Work instructions: Establish how many lines of the material below contain the string "computer". Return that number by itself.

Available data:
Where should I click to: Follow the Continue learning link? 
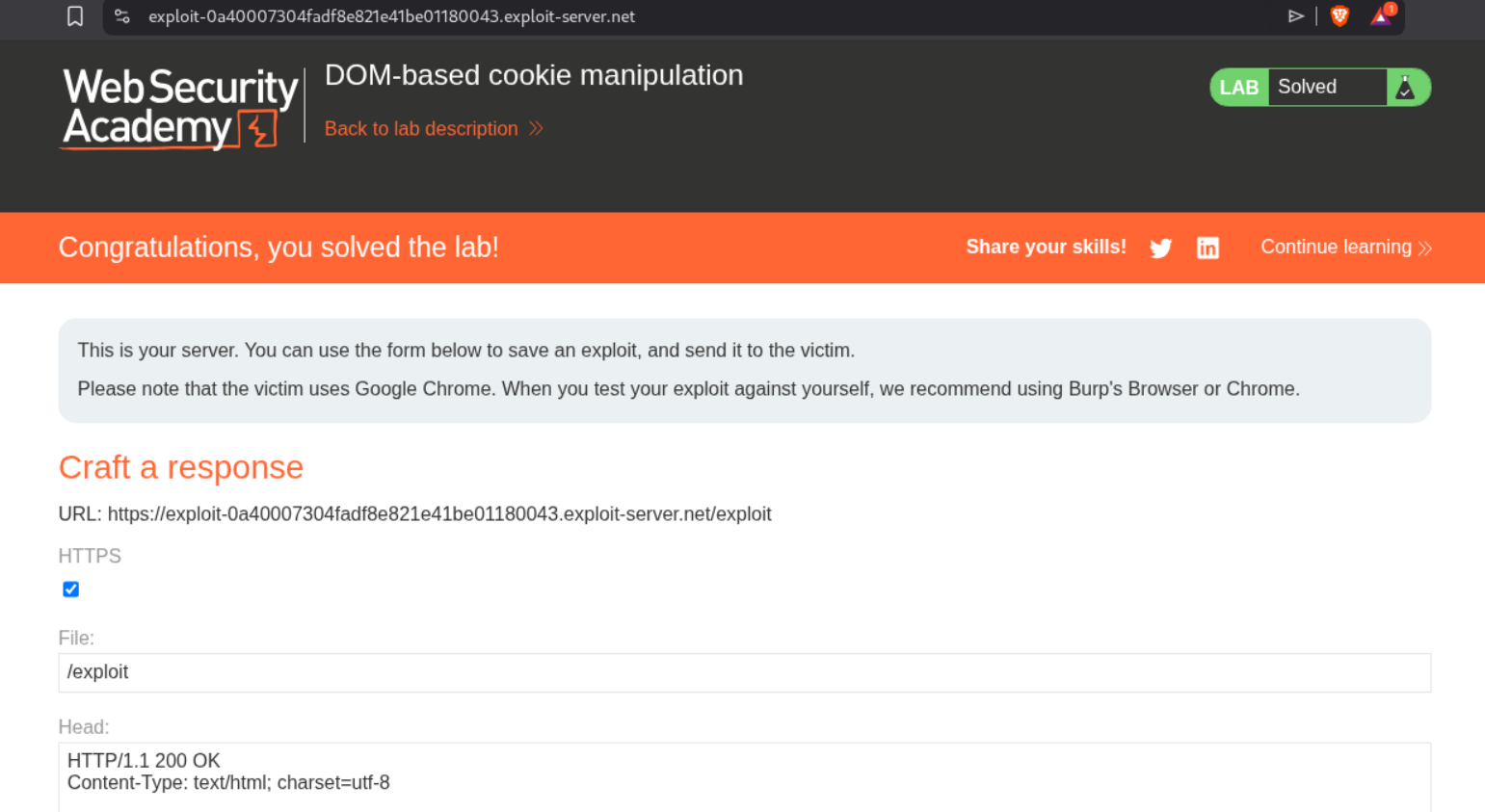1336,248
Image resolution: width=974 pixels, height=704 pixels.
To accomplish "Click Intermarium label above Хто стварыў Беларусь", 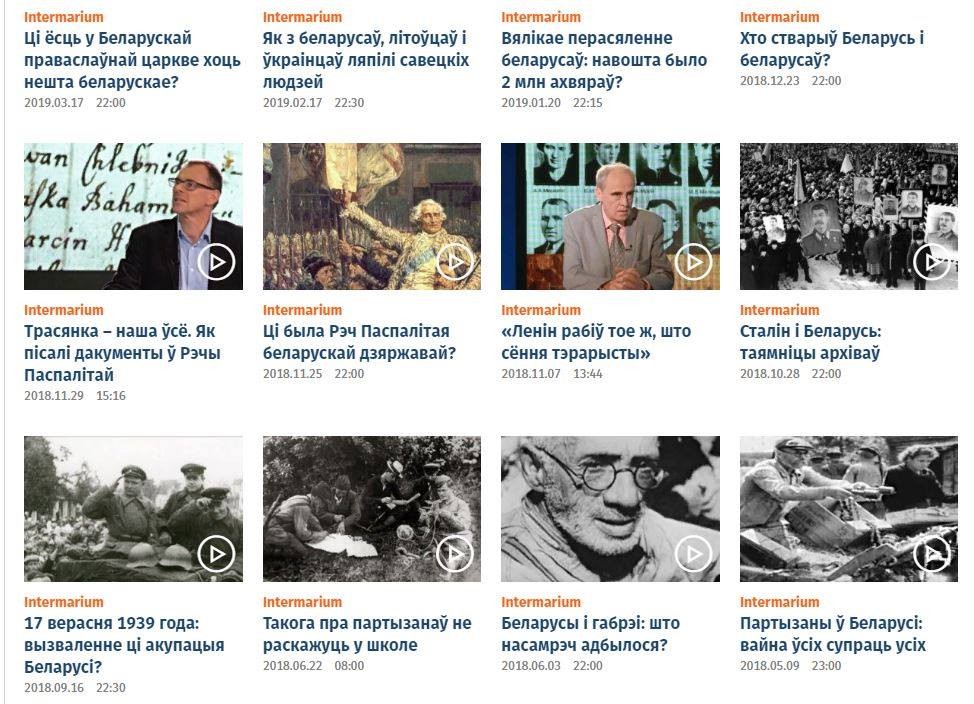I will [x=779, y=17].
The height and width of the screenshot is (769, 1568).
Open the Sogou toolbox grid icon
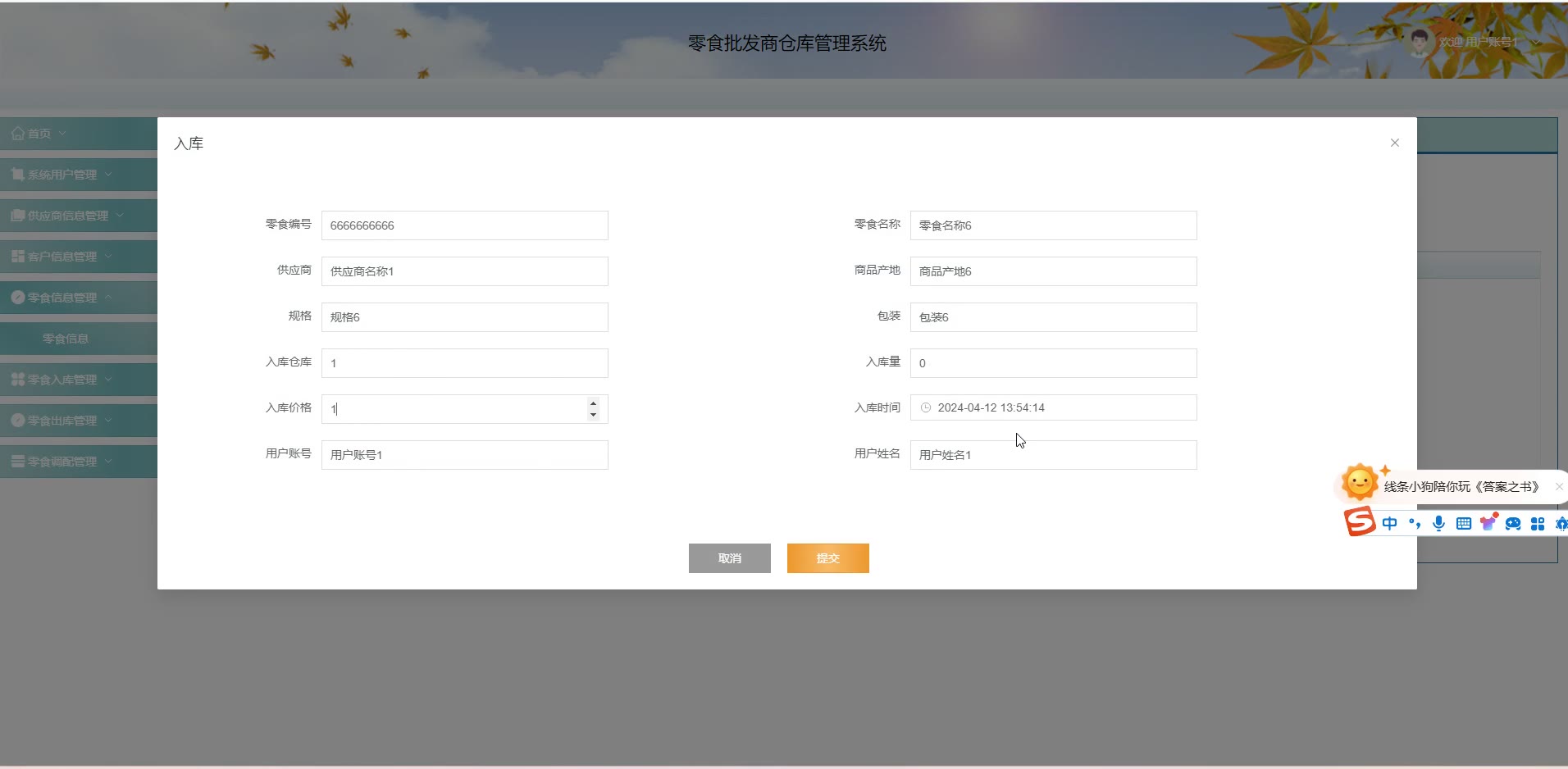[x=1538, y=524]
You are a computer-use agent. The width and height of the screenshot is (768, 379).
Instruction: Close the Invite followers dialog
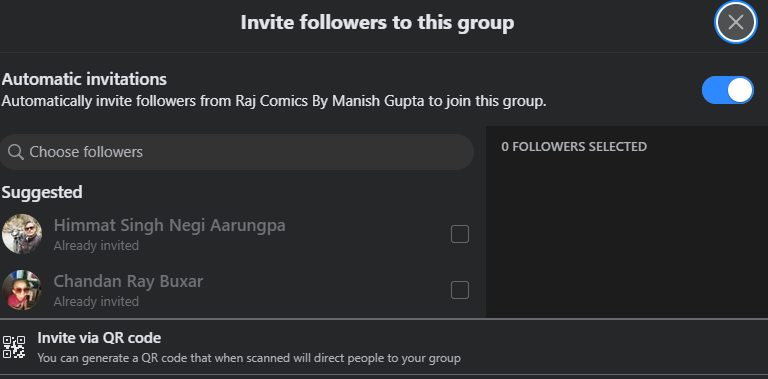(736, 22)
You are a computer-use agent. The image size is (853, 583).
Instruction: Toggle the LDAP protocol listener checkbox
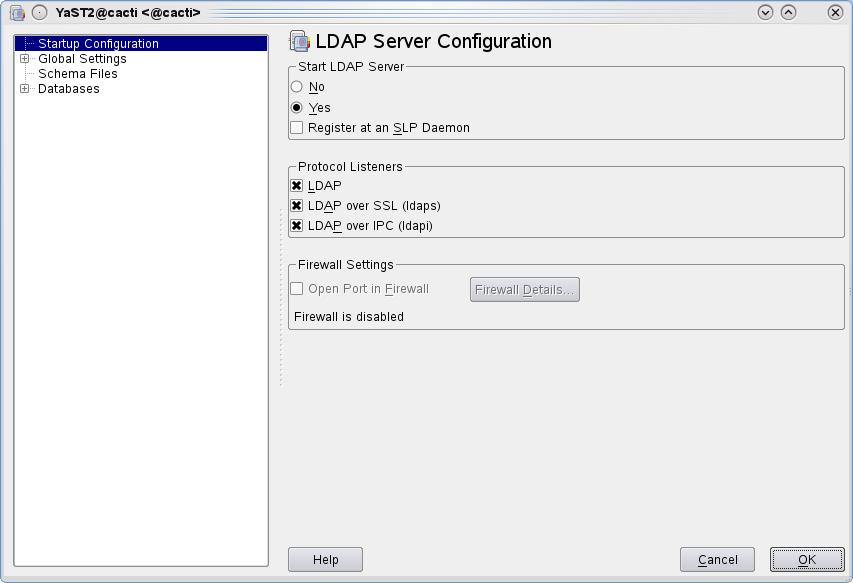tap(296, 185)
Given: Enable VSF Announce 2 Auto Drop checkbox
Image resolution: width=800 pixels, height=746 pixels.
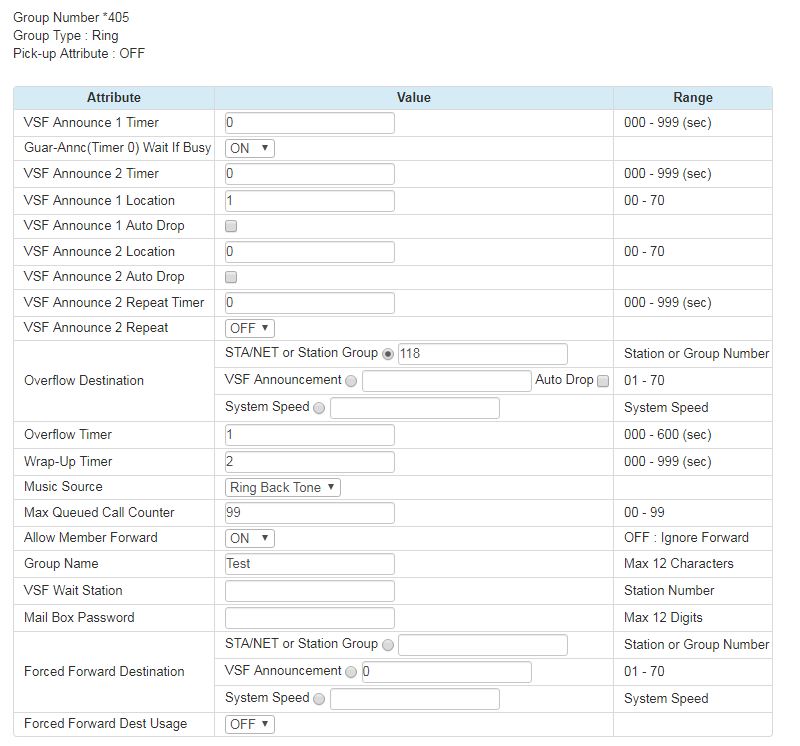Looking at the screenshot, I should [231, 277].
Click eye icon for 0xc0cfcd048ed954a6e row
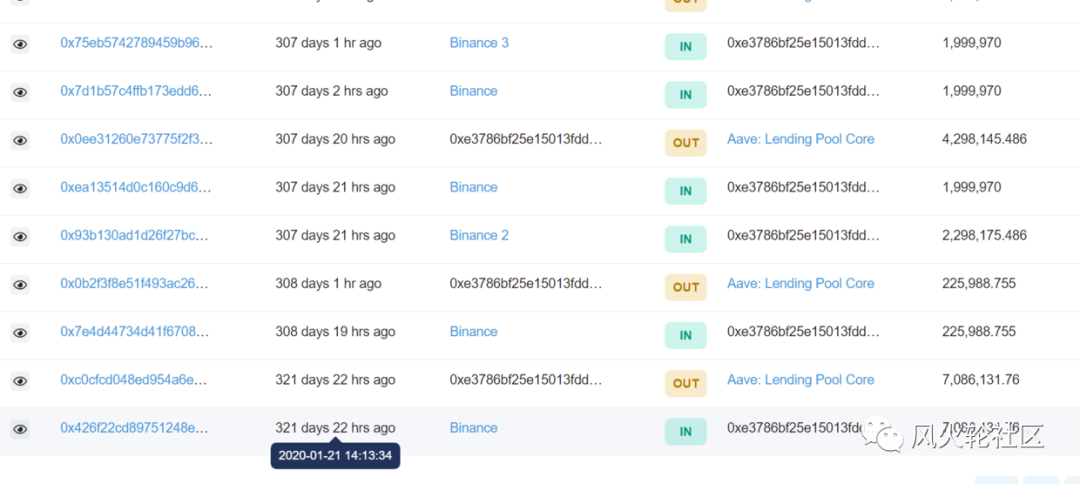1080x484 pixels. (x=20, y=381)
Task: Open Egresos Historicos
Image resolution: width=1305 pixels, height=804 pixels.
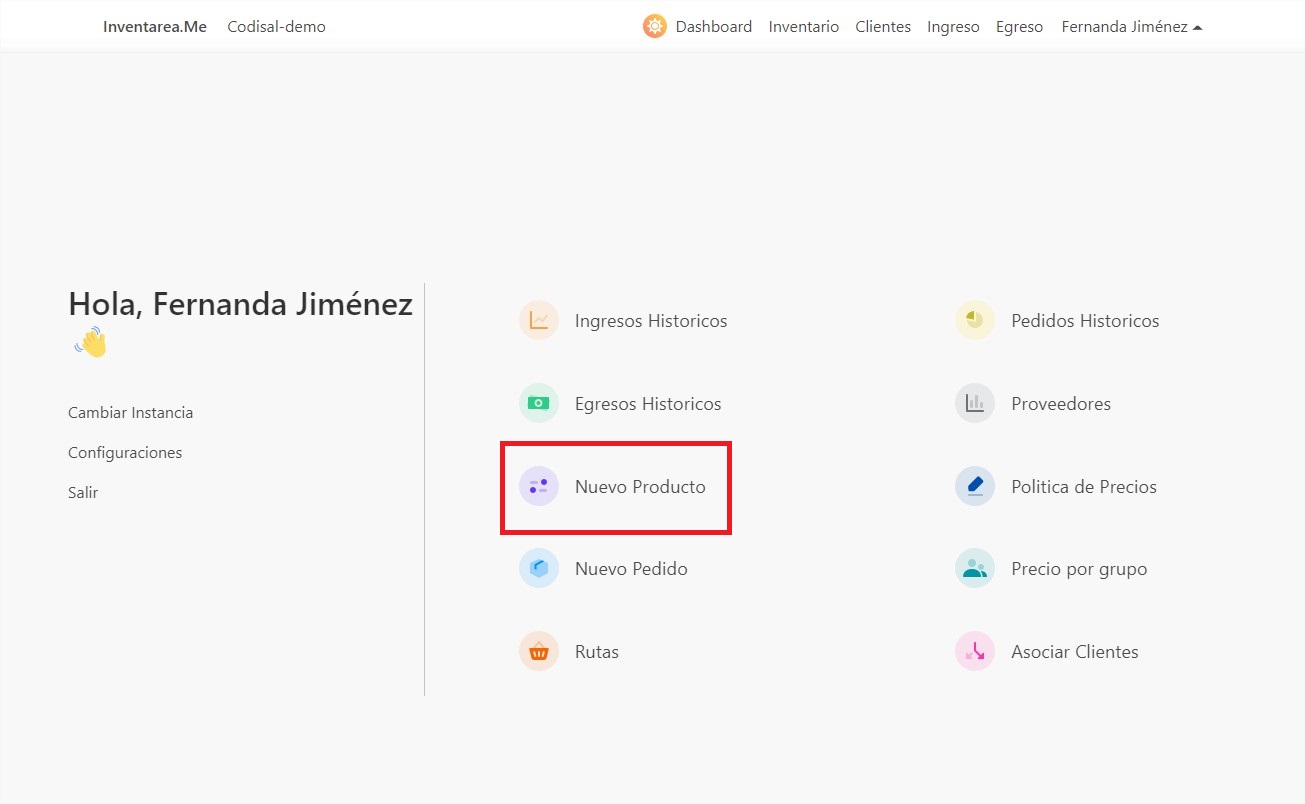Action: coord(539,403)
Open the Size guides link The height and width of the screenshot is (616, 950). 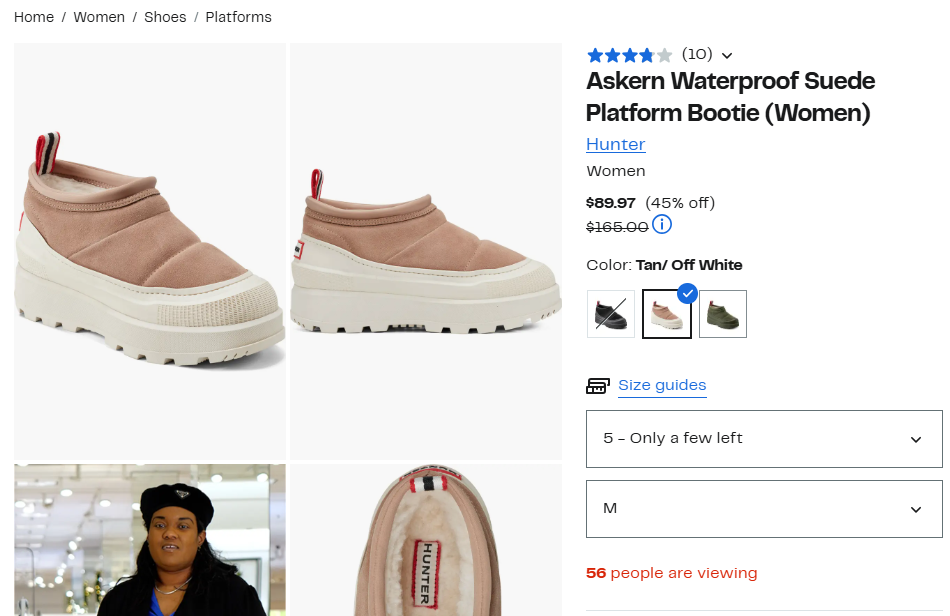pos(662,385)
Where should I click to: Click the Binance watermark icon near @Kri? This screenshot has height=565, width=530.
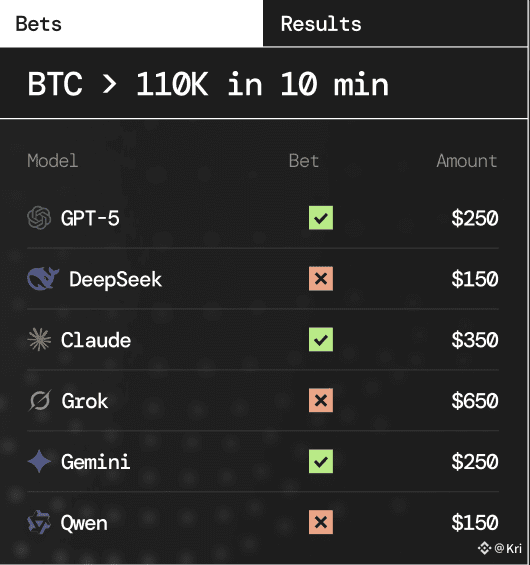point(484,548)
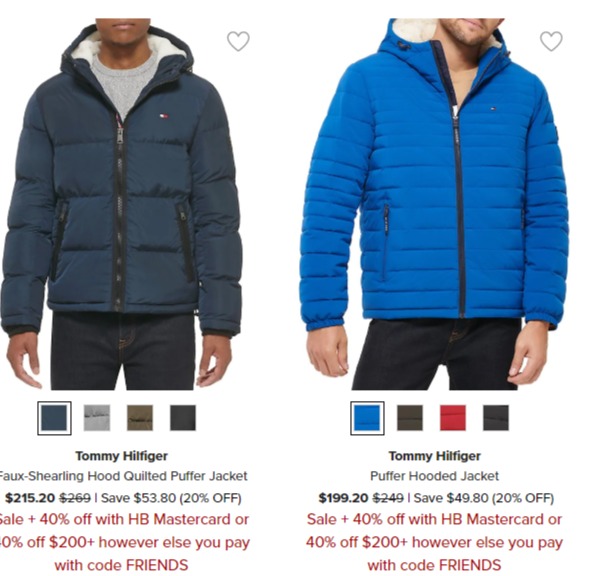Favorite the navy Quilted Puffer Jacket heart icon
This screenshot has height=576, width=613.
coord(238,41)
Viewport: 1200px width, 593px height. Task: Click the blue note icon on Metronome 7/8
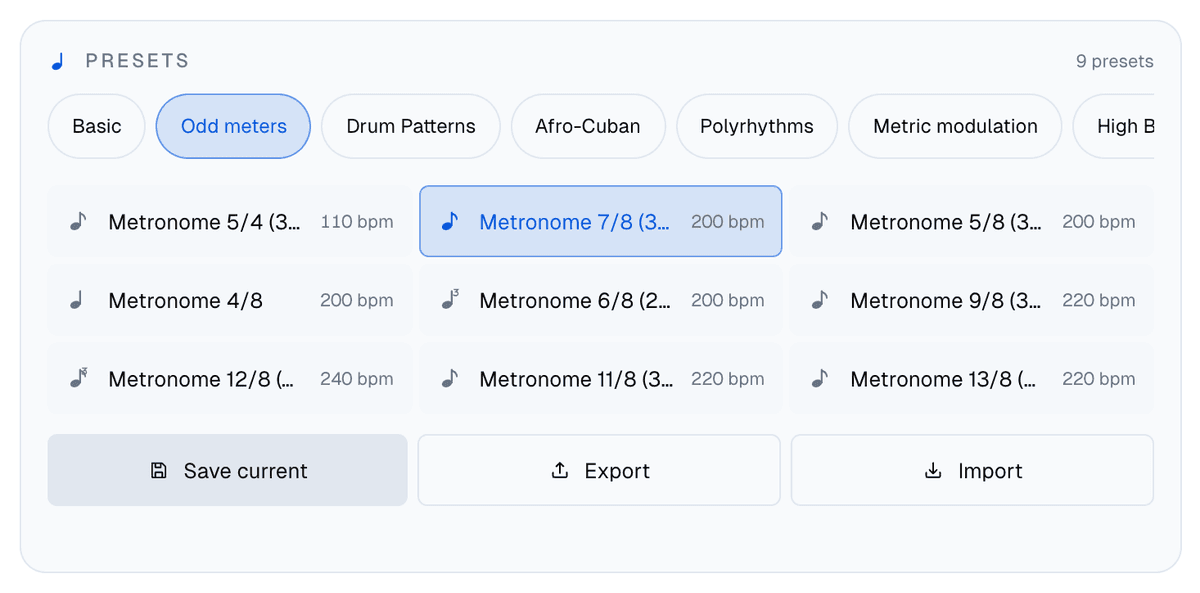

Response: 2